● WHAT THE TASK ASKS
Which lines hold the word "label"? Copy each of them from the material.

● SUPPLIED MATERIAL
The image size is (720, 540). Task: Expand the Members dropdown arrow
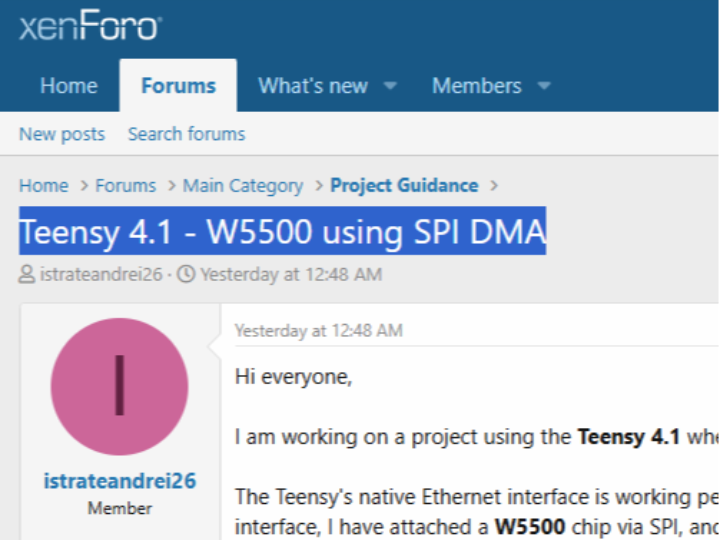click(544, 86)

---

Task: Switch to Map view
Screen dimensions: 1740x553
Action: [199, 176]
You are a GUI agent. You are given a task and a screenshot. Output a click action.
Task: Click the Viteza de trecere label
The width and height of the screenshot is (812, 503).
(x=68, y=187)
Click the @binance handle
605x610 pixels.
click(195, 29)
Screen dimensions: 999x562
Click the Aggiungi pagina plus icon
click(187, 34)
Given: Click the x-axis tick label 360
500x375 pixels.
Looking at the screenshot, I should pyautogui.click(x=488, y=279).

● RESPONSE AREA
Task: Click the Viteza de trecere label
Given: Click the x-axis tick label 360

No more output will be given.